● WORK REQUEST: Working through the data below, reproduce word for word the line with "670x365 pixels." and every line after it, both ends included, and omit the pictures.

● DATASET RECORDS:

☆ ☆ ☆ ☆

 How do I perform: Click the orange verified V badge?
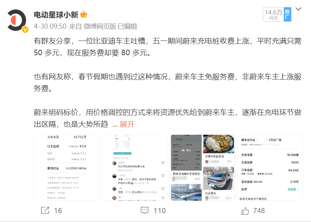(25, 29)
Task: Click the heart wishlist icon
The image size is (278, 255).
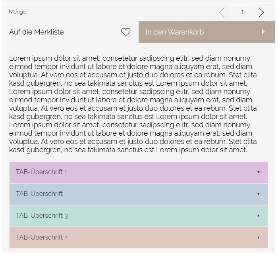Action: point(125,32)
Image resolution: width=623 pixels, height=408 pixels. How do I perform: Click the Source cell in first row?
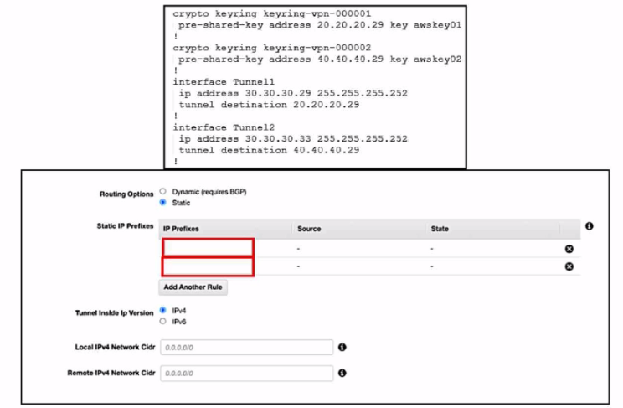tap(299, 249)
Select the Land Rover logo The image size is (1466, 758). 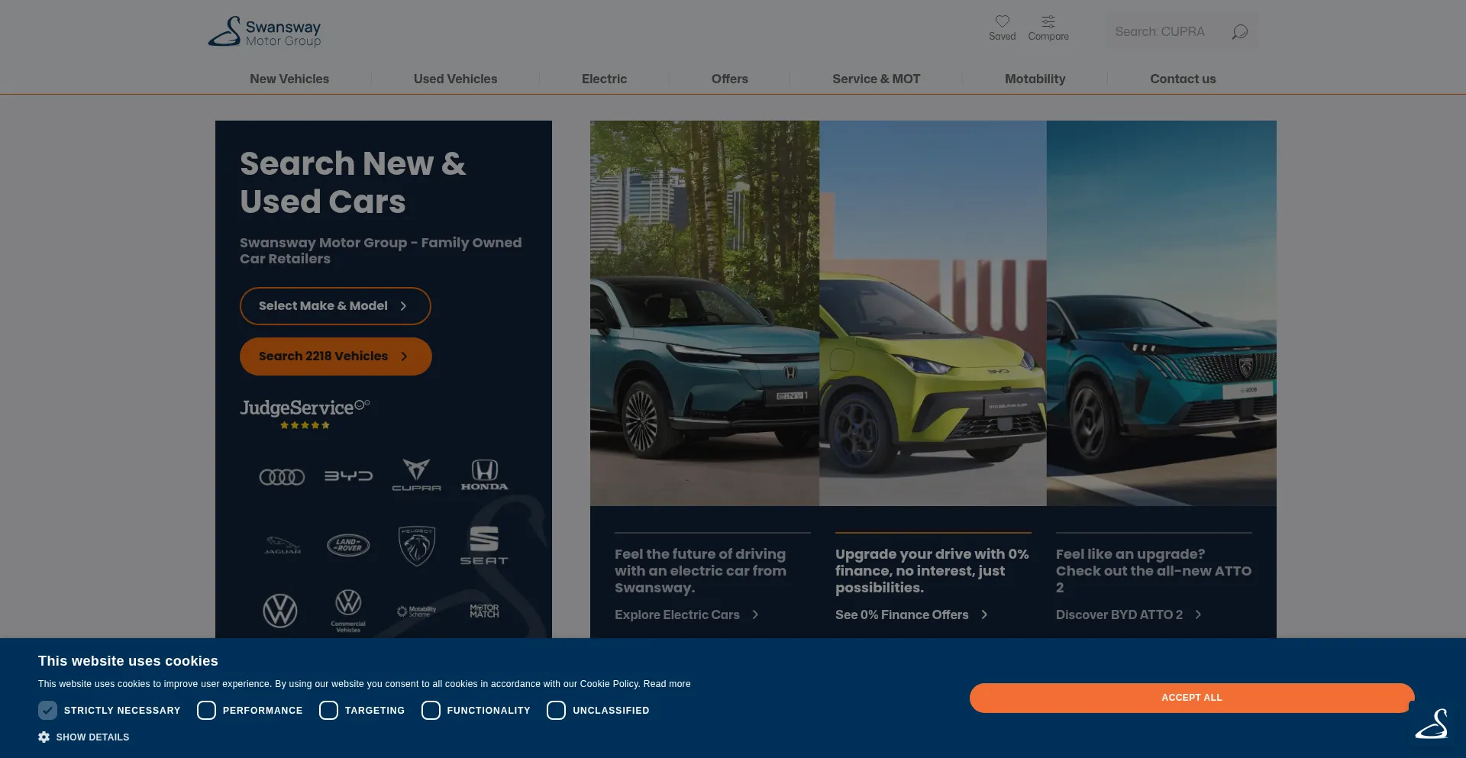(348, 545)
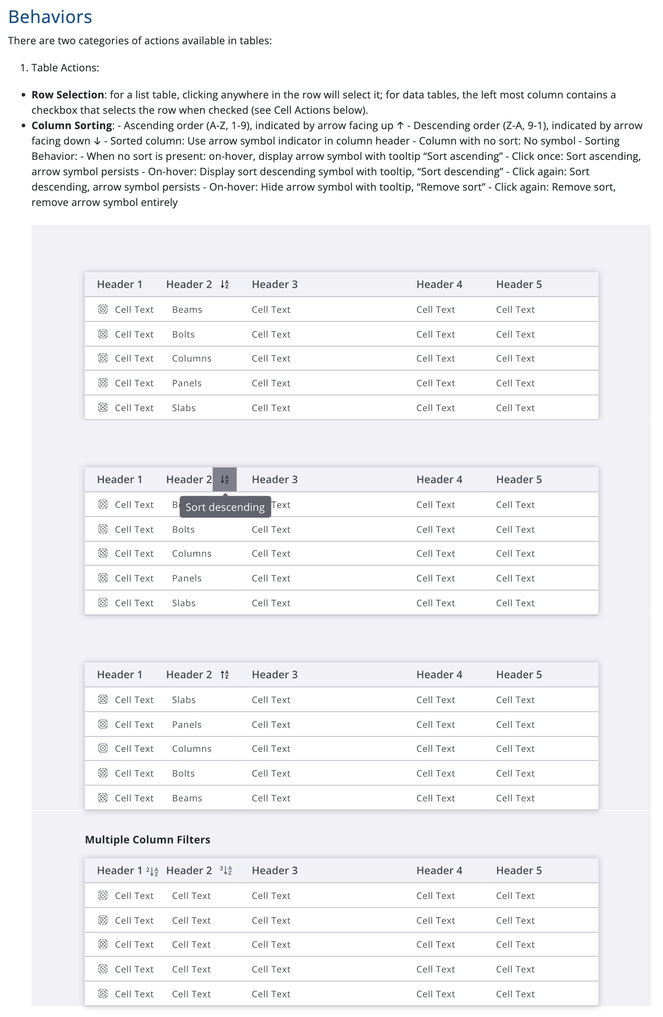663x1017 pixels.
Task: Click Header 4 in the Multiple Column Filters table
Action: pyautogui.click(x=439, y=871)
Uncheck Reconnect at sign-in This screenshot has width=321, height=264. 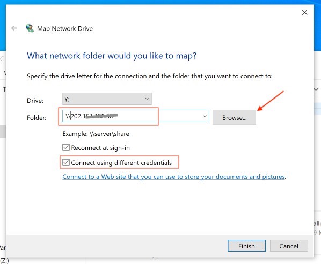(x=66, y=147)
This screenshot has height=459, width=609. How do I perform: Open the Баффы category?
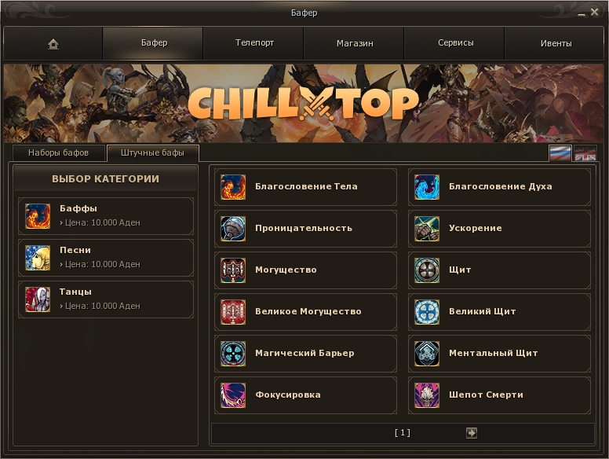[106, 216]
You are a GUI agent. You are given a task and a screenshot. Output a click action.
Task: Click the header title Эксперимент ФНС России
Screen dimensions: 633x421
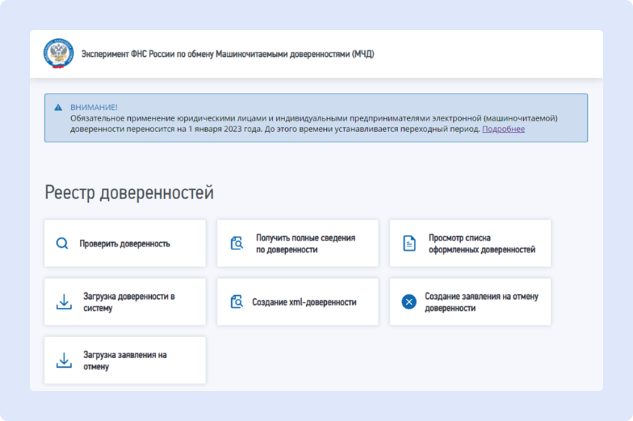[227, 54]
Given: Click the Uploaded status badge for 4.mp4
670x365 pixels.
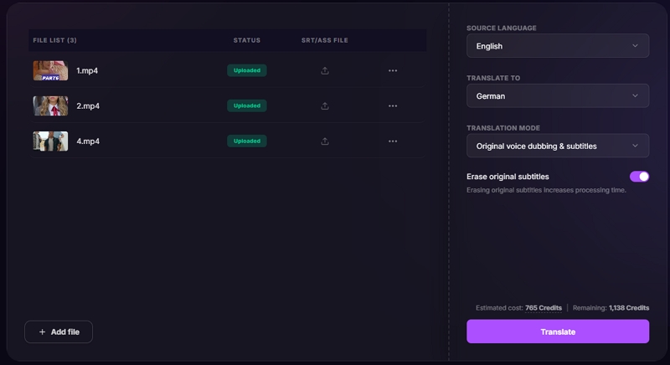Looking at the screenshot, I should [247, 141].
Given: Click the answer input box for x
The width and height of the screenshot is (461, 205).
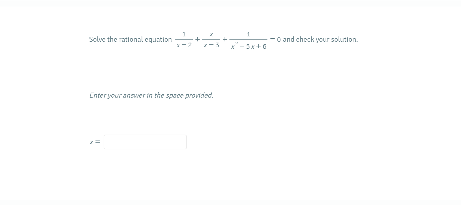Looking at the screenshot, I should click(x=145, y=142).
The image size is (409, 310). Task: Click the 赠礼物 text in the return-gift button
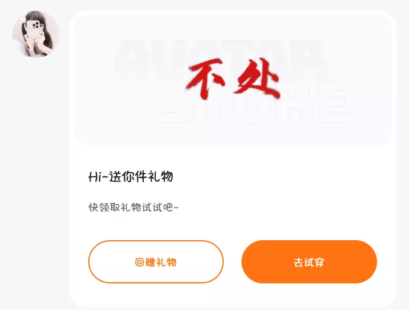pyautogui.click(x=161, y=262)
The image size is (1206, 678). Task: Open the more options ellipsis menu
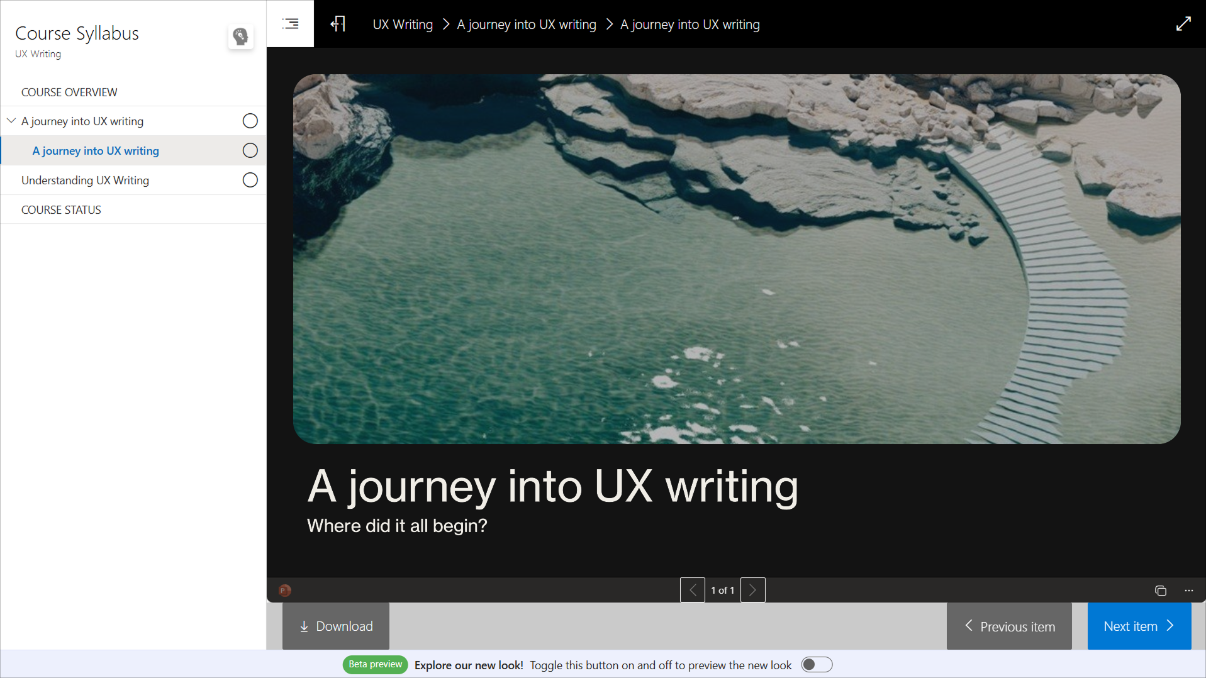point(1188,591)
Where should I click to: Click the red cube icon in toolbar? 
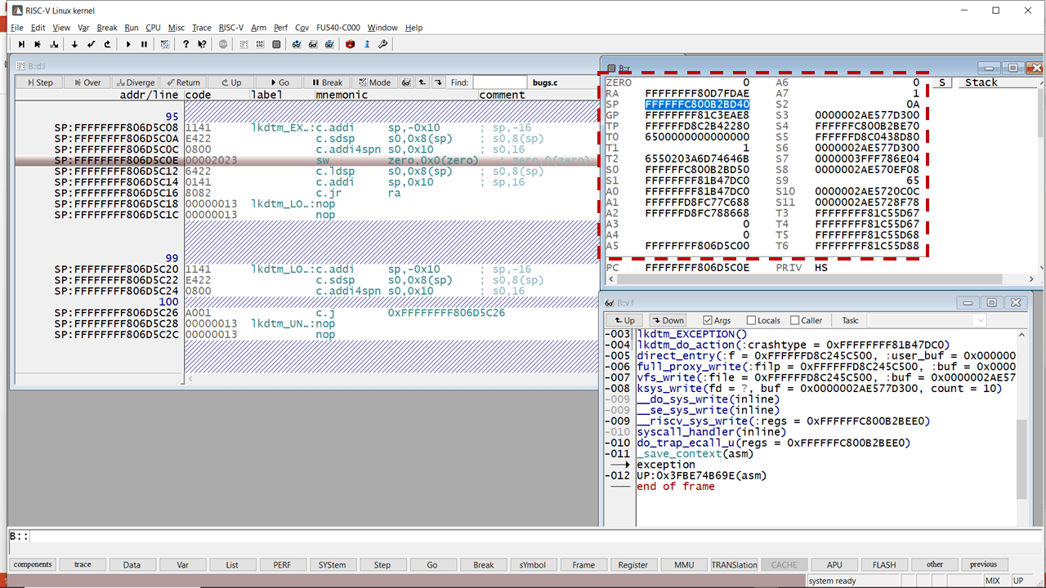point(350,44)
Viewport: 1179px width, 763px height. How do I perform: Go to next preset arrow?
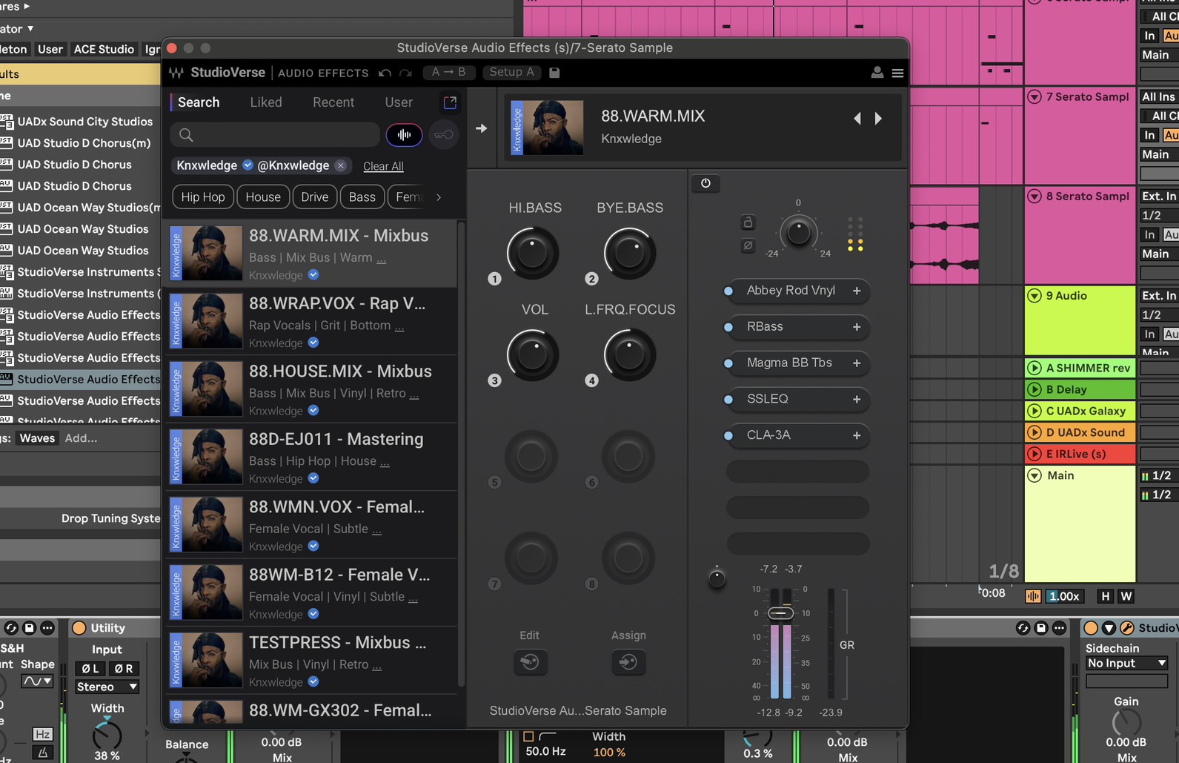coord(878,119)
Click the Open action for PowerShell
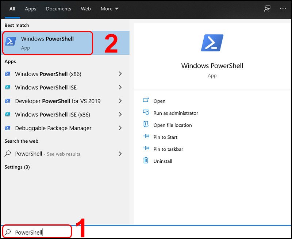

☆ ☆ ☆ ☆

● WRITTEN SOLUTION:
670x365 pixels.
Looking at the screenshot, I should [247, 141].
Given: Click the answer input box for x
The width and height of the screenshot is (461, 205).
Looking at the screenshot, I should click(x=145, y=142).
The image size is (409, 310). Task: Click the 赠礼物 text in the return-gift button
pyautogui.click(x=161, y=262)
The image size is (1206, 678). Task: Open the more options ellipsis menu
point(1188,591)
Where should I click to: Click the red cube icon in toolbar? 
point(350,44)
Viewport: 1179px width, 763px height. How do I perform: Go to next preset arrow?
coord(878,119)
Click the Open action for PowerShell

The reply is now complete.